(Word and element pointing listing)
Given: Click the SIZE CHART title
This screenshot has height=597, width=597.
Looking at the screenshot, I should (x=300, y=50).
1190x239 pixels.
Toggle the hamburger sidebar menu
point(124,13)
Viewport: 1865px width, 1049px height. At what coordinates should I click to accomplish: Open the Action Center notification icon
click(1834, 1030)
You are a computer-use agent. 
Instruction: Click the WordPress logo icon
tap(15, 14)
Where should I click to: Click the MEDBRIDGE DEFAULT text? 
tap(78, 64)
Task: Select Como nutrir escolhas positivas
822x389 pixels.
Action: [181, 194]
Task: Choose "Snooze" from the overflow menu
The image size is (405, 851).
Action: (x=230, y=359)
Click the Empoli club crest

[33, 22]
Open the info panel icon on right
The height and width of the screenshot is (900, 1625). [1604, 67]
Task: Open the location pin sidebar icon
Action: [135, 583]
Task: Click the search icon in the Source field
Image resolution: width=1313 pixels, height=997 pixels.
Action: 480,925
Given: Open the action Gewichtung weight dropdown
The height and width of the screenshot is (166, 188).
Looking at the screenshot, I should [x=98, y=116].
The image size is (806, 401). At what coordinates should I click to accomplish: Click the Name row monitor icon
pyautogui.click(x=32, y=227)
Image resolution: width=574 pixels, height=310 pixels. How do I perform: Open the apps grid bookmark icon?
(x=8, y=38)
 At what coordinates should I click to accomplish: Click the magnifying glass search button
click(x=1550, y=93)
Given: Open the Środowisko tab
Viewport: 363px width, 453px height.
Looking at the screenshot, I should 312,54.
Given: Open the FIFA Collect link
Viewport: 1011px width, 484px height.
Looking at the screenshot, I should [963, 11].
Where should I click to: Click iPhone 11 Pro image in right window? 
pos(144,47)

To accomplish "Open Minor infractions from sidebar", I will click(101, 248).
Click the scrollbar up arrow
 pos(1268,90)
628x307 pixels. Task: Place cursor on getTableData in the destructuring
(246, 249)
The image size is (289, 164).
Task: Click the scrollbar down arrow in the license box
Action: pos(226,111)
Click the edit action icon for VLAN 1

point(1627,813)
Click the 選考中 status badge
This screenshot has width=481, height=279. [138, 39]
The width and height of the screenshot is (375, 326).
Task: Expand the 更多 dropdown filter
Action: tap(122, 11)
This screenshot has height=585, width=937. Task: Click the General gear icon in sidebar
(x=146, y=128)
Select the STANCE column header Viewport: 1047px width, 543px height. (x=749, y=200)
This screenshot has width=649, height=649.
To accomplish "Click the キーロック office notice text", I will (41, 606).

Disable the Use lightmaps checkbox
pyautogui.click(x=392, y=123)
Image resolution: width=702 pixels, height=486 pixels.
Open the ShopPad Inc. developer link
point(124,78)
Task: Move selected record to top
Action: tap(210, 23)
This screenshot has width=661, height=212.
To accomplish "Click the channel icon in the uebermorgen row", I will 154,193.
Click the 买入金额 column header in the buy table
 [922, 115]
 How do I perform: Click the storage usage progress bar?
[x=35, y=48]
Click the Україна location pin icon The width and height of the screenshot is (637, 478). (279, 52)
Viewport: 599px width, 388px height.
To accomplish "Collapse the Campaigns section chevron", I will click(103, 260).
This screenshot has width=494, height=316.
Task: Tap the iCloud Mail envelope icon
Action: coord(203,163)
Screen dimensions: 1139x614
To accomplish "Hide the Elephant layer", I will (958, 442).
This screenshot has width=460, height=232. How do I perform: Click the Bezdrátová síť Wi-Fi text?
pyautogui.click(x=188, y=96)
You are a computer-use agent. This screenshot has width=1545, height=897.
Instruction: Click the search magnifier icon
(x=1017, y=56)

*WORK TO DO:* Can you retype every line of the listing above exactly?

*RESULT:*
Given: Click the SIZE CHART title
This screenshot has height=597, width=597.
Looking at the screenshot, I should (x=300, y=50).
1190x239 pixels.
Toggle the hamburger sidebar menu
point(124,13)
Viewport: 1865px width, 1049px height. At what coordinates should I click to accomplish: Open the Action Center notification icon
click(1834, 1030)
You are a computer-use agent. 
Instruction: Click the WordPress logo icon
tap(15, 14)
Where should I click to: Click the MEDBRIDGE DEFAULT text? 
tap(78, 64)
Task: Select Como nutrir escolhas positivas
822x389 pixels.
Action: [181, 194]
Task: Choose "Snooze" from the overflow menu
The image size is (405, 851).
Action: (x=230, y=359)
Click the Empoli club crest

[33, 22]
Open the info panel icon on right
The height and width of the screenshot is (900, 1625). [1604, 67]
Task: Open the location pin sidebar icon
Action: [135, 583]
Task: Click the search icon in the Source field
Image resolution: width=1313 pixels, height=997 pixels.
Action: 480,925
Given: Open the action Gewichtung weight dropdown
The height and width of the screenshot is (166, 188).
Looking at the screenshot, I should [x=98, y=116].
The image size is (806, 401). At what coordinates should I click to accomplish: Click the Name row monitor icon
pyautogui.click(x=32, y=227)
Image resolution: width=574 pixels, height=310 pixels. How do I perform: Open the apps grid bookmark icon?
(x=8, y=38)
 At what coordinates should I click to accomplish: Click the magnifying glass search button
click(x=1550, y=93)
Given: Open the Środowisko tab
Viewport: 363px width, 453px height.
Looking at the screenshot, I should 312,54.
Given: Open the FIFA Collect link
Viewport: 1011px width, 484px height.
Looking at the screenshot, I should [963, 11].
Where should I click to: Click iPhone 11 Pro image in right window? 
pos(144,47)

To accomplish "Open Minor infractions from sidebar", I will click(101, 248).
Click the scrollbar up arrow
 pos(1268,90)
628x307 pixels. Task: Place cursor on getTableData in the destructuring
(246, 249)
The image size is (289, 164).
Task: Click the scrollbar down arrow in the license box
Action: pos(226,111)
Click the edit action icon for VLAN 1

point(1627,813)
Click the 選考中 status badge
This screenshot has width=481, height=279. [138, 39]
The width and height of the screenshot is (375, 326).
Task: Expand the 更多 dropdown filter
Action: tap(122, 11)
This screenshot has height=585, width=937. Task: Click the General gear icon in sidebar
(x=146, y=128)
Select the STANCE column header Viewport: 1047px width, 543px height. (x=749, y=200)
This screenshot has width=649, height=649.
To accomplish "Click the キーロック office notice text", I will (41, 606).

Disable the Use lightmaps checkbox
pyautogui.click(x=392, y=123)
Image resolution: width=702 pixels, height=486 pixels.
Open the ShopPad Inc. developer link
point(124,78)
Task: Move selected record to top
Action: tap(210, 23)
This screenshot has width=661, height=212.
To accomplish "Click the channel icon in the uebermorgen row", I will 154,193.
Click the 买入金额 column header in the buy table
 [922, 115]
 How do I perform: Click the storage usage progress bar?
[x=35, y=48]
Click the Україна location pin icon The width and height of the screenshot is (637, 478). (279, 52)
Viewport: 599px width, 388px height.
To accomplish "Collapse the Campaigns section chevron", I will click(103, 260).
This screenshot has width=494, height=316.
Task: Tap the iCloud Mail envelope icon
Action: coord(203,163)
Screen dimensions: 1139x614
To accomplish "Hide the Elephant layer", I will (958, 442).
This screenshot has width=460, height=232. How do I perform: Click the Bezdrátová síť Wi-Fi text?
pyautogui.click(x=188, y=96)
You are a computer-use agent. This screenshot has width=1545, height=897.
Instruction: Click the search magnifier icon
(x=1017, y=56)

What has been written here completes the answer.